(Task item):
The blog post below states where the individual is criticized in the 21st Century. List every setting it names.

(Document extract):
Tuesday, 18 February 2014
Free from judgment: How the Living Room works
Free from judgment: How the Living Room works.
The western world in the modern era has based itself on its ability to be critical, its societies have developed systems of mass education, health, welfare, science and economic might through critical thought. Applying a microscopic scrutiny over nature has yielded immense benefits to millions but also has pushed us to the brink of environmental and social catastrophe.
This process of the Enlightenment has also been applied to examining the nature of the individual, when modern schooling, prisons, asylums and working life was created in the 19th Century, people were subjected to more examination and judgment than at any other time in human history. We still live with the values of the 19th Century, the ideas that shaped Victorian society were put in place because of the needs of the industrial revolution and an age of empire, and they were of course deeply toxic to the human condition.
In the 21st Century the individual is criticised in the home, criticised at school, criticised at work, at the doctors and in the media. The logic that powers mass society is that this endless criticism and supervision of us as individuals makes us 'better people'; it may enable us to eventually achieve more in work, as economic agents in the economy but the damage that is done can often only be remedied by some form of self-medication.

(Extracted data):
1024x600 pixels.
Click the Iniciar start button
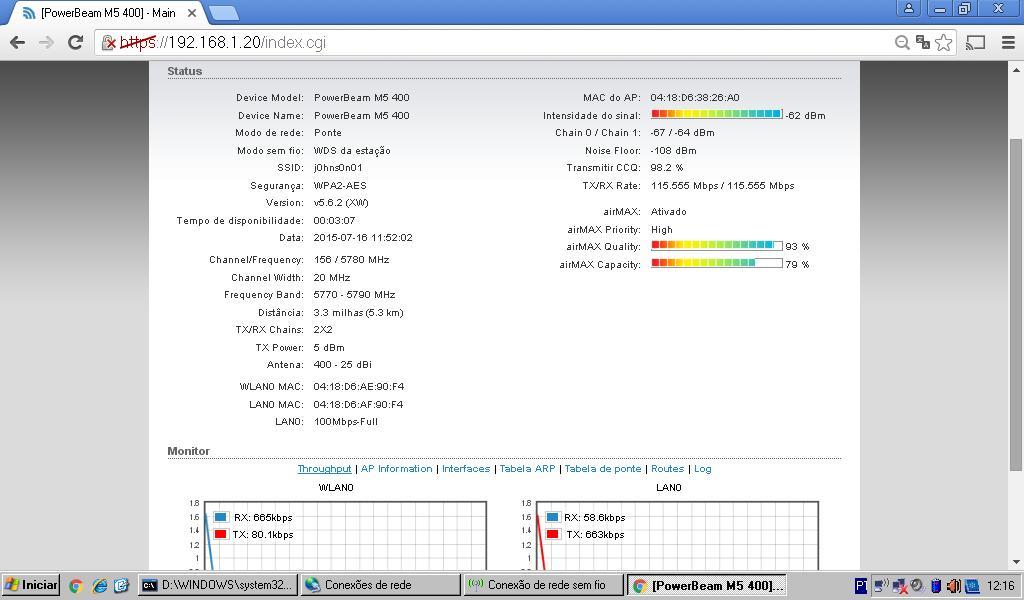point(31,585)
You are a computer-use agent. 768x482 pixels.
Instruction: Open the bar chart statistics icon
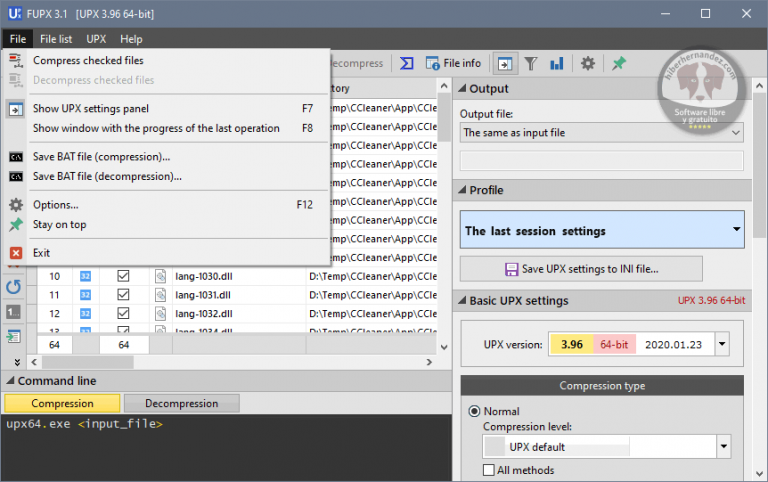coord(556,63)
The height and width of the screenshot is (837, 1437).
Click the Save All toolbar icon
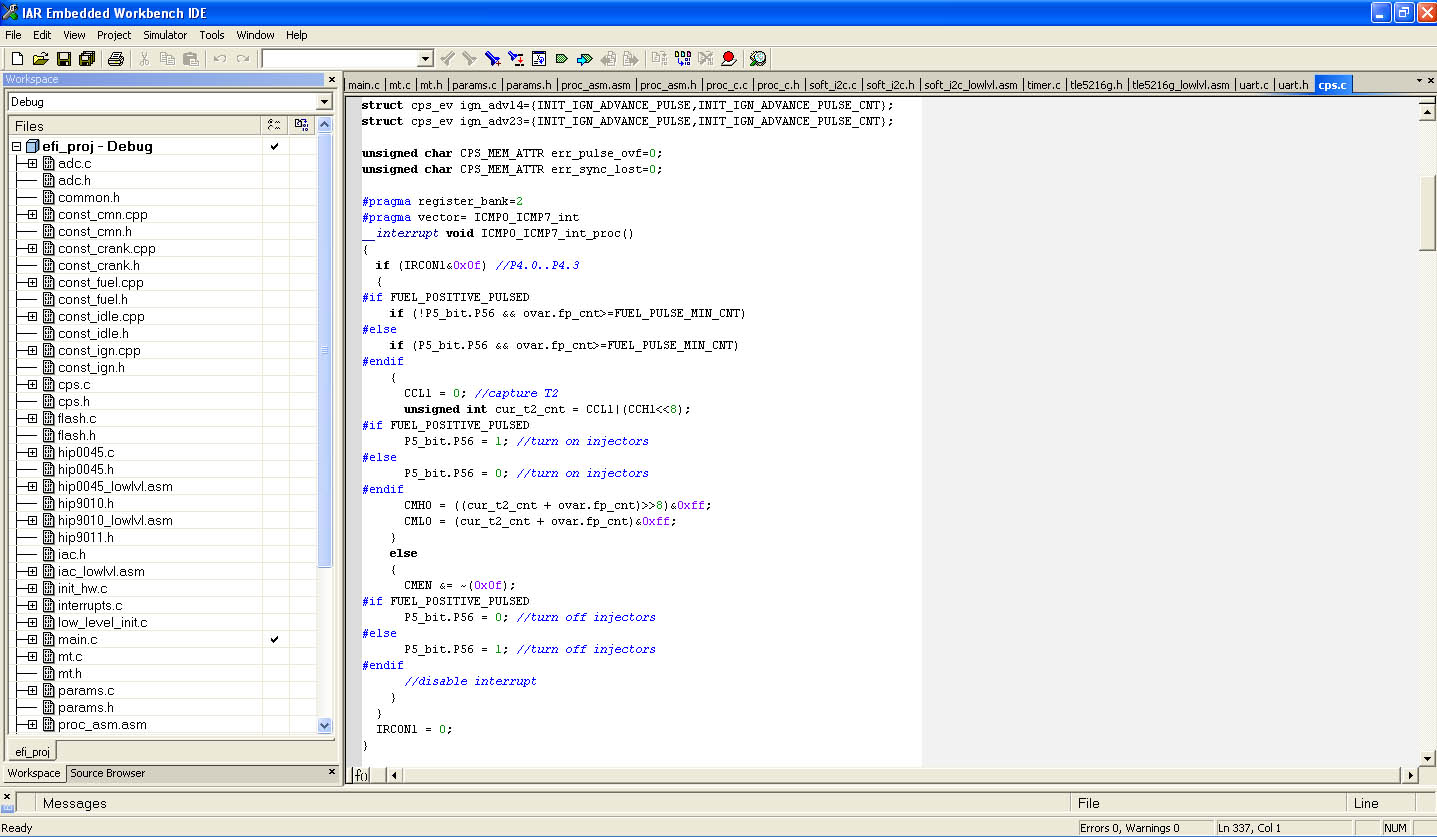tap(87, 59)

(Exercise solution):
- In the home
- At school
- At work
- At the doctors
- In the media